When Kingwood dropped Microscopic Wars in 2014, traditional Aussie rock devotees rejoiced. But what a change three years can make. And to be fair, change may not be the right word when comparing Kingswood’s debut album to their latest efforts. After Hours, Close to Dawn is much closer to a complete revolution, one that sees the boys travelling an entirely new path, finding inspiration from ‘60s rock and blues over the loud pub-rock pastiche that made them Aussie favourites.
The Melbourne three-piece have not only undergone significant sound developments in the few years since their debut, they’ve also endured a major transformation within the group itself. Early last year, founding member, Jeremy Hunter, unexpectedly split from the band, leaving many fans in doubt over its future. And although the removal of Hunter from the line-up has had an indelible affect on Kingwood’s dynamic, nobody appears to be complaining.
Immediately as the jingle begins on the piano-ballad opener ‘Looking For Love’, it’s obvious that After Hours is going to be a different record.

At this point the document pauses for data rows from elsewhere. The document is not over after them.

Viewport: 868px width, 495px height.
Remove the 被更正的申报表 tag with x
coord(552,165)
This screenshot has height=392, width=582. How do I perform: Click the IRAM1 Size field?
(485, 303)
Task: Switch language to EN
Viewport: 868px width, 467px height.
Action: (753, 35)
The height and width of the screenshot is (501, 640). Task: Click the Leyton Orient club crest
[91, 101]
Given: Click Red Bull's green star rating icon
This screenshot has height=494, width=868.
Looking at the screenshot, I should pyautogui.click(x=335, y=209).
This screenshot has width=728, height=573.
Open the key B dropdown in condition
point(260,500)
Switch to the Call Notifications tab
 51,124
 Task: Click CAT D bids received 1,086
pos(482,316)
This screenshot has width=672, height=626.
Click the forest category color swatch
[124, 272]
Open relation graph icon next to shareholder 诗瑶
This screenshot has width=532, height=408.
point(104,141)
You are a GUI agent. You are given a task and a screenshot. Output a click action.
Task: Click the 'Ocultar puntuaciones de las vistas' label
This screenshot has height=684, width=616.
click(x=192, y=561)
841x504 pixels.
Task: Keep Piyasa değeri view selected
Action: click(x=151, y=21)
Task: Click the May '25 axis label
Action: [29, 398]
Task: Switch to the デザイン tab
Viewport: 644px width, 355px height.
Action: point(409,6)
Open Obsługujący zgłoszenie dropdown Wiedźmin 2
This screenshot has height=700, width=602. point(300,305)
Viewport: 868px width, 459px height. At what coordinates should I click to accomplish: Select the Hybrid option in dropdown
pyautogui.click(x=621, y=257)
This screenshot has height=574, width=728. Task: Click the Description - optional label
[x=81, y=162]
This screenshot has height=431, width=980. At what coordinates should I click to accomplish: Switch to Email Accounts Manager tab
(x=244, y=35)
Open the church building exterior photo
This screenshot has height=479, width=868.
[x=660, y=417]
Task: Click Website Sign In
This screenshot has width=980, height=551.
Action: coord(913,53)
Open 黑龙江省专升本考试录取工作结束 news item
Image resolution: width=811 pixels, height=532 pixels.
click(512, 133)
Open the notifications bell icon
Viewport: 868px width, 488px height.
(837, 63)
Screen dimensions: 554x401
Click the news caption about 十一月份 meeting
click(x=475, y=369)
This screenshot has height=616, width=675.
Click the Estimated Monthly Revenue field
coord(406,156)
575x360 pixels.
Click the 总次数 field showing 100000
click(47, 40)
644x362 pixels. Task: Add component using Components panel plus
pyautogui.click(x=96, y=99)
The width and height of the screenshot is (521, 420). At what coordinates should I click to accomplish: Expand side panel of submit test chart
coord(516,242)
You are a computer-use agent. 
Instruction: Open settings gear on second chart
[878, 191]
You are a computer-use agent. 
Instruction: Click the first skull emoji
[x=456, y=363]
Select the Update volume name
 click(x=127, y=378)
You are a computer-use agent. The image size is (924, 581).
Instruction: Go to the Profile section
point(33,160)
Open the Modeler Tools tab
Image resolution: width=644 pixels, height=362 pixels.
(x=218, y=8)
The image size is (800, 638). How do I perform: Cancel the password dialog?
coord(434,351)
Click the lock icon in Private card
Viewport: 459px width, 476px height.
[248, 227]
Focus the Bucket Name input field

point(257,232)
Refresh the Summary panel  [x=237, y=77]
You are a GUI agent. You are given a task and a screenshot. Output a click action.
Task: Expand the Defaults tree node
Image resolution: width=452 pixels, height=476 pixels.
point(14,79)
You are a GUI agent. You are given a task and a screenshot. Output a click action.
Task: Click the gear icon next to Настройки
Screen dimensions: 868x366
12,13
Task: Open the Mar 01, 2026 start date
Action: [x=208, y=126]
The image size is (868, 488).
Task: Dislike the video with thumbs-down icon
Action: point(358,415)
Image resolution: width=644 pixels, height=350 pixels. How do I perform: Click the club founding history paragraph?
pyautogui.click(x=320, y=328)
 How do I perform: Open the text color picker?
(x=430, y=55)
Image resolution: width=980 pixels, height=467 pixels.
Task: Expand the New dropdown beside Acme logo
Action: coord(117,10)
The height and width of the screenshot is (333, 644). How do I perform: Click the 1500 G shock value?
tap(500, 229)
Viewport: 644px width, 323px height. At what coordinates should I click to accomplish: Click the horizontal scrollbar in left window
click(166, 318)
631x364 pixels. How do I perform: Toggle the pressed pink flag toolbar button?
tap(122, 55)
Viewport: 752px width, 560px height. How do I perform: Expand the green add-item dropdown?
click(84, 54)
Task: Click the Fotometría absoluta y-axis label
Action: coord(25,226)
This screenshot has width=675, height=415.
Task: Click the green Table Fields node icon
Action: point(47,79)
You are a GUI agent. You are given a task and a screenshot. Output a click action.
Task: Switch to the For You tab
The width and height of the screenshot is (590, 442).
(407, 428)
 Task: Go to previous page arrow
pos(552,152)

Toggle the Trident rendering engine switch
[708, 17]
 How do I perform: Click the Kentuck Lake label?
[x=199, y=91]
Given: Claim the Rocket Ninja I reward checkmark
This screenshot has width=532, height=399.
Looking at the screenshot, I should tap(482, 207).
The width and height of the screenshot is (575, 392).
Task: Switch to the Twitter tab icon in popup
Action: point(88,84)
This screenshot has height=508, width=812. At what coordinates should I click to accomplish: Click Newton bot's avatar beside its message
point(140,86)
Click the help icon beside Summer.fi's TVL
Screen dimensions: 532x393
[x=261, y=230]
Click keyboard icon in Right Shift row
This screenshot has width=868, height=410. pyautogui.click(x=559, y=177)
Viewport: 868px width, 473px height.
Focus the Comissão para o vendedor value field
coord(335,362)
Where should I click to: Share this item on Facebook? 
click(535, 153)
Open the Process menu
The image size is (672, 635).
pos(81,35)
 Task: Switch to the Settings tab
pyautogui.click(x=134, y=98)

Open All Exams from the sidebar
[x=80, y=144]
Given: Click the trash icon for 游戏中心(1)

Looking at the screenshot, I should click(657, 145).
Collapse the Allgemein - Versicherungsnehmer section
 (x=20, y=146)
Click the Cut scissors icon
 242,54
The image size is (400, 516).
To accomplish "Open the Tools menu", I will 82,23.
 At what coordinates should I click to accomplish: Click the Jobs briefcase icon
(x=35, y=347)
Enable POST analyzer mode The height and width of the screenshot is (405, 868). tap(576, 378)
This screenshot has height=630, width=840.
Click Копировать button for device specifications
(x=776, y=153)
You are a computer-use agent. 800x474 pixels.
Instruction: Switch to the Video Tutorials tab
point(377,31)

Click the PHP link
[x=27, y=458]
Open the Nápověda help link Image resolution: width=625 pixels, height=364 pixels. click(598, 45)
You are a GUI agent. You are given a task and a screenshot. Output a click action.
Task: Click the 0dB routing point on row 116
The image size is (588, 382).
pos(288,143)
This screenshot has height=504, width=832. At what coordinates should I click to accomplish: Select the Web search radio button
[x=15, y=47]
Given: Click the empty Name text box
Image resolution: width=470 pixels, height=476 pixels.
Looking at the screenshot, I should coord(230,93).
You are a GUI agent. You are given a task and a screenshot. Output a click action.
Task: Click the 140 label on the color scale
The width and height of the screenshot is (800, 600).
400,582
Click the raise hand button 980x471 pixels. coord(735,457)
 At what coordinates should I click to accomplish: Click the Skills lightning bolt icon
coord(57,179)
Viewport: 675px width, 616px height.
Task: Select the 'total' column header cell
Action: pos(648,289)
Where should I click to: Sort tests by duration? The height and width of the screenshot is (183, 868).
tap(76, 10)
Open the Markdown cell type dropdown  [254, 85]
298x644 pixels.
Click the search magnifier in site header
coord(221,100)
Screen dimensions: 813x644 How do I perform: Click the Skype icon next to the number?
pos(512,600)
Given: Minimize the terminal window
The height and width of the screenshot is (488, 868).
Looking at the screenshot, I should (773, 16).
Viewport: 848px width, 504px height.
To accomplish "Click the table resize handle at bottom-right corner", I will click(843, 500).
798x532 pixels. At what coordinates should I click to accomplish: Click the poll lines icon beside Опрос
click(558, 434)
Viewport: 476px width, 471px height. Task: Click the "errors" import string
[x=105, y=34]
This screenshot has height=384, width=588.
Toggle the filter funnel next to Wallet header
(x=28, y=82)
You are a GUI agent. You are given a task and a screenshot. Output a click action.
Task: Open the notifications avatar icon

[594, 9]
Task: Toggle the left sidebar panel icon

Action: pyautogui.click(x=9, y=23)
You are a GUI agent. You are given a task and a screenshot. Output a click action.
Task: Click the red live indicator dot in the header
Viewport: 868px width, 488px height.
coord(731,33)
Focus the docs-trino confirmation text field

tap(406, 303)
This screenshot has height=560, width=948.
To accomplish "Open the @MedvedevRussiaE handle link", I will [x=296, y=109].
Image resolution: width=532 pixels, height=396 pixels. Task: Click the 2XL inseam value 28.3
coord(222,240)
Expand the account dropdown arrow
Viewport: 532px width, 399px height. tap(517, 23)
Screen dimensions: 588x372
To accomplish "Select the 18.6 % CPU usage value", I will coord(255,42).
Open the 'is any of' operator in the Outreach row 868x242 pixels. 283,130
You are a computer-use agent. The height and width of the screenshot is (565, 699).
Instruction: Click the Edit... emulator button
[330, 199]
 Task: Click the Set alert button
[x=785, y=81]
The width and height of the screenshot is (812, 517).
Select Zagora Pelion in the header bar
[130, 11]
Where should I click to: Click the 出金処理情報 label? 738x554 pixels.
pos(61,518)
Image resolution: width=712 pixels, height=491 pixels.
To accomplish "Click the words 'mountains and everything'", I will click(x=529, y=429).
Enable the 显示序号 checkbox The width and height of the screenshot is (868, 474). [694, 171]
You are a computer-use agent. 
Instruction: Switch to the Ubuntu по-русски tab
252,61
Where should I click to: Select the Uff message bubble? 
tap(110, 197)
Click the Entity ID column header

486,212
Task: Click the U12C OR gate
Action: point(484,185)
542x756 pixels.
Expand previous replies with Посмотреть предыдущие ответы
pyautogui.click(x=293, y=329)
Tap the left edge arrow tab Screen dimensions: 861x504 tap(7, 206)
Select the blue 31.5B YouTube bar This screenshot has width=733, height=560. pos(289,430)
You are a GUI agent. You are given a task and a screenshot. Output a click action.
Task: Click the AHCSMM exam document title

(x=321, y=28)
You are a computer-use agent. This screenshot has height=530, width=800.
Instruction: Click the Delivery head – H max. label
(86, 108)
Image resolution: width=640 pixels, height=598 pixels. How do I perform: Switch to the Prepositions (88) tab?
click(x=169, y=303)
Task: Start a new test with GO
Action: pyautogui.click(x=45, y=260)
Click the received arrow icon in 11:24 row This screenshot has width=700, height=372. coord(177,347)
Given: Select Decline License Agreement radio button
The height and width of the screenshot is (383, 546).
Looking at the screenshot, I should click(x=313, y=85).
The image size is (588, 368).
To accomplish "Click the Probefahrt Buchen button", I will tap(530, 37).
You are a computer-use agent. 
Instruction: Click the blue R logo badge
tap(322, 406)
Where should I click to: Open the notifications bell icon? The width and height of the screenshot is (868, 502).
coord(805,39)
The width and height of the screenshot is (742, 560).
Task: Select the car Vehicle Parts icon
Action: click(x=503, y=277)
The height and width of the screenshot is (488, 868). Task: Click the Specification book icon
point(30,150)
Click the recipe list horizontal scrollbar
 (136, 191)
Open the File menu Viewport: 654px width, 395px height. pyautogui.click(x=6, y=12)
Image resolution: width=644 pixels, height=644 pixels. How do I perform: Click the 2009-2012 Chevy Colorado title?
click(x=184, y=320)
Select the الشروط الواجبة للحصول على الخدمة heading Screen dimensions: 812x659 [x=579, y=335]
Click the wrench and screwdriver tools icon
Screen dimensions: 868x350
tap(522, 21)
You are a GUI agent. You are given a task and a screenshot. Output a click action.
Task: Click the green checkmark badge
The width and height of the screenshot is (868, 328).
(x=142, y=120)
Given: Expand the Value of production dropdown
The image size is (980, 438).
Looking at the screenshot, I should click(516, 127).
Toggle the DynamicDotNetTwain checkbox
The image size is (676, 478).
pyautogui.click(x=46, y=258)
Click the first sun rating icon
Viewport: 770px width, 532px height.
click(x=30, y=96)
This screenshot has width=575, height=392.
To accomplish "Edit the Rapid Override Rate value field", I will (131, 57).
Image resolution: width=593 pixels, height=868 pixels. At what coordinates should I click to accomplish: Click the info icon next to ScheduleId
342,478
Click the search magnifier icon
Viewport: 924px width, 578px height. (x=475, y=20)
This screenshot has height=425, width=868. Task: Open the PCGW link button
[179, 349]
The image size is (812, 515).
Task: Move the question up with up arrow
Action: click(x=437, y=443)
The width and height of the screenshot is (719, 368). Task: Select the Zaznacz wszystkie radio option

While the album’s first single, ‘Creepin’, teased listeners with a sound Kingswood are known for: heavy, fuzzy guitars and violent drum beats, there’s not another taste of these former flavours until ‘Like Your Mother’ or in fleeting moments on ‘Rebel Babe’. Regardless, each compare little to the heaviness of Microscopic Wars, and without the light dusting of these heavier cuts the two albums would be almost unparalleled. But it’s throughout the middle of the record that Kingwood’s alterations are most prominent, and the funky organ and keyboard infusions found on tracks ‘Belle’ and ‘Big City’ harbour promising 60s influences from the likes of former giants, The Beatles and the Doors.
Although After Hours, Close to Dawn is nothing anybody expected from Kingswood, it is an extremely pleasant surprise. There’s no doubt that all great bands undergo many changes throughout their careers. Look no further than The Beatles, who continued evolving their sound for well over a decade, or more recently with Tame Impala’s damning development from Lonerism to Currents. After Hours, Close to Dawn may well be the making of a great band in Kingswood.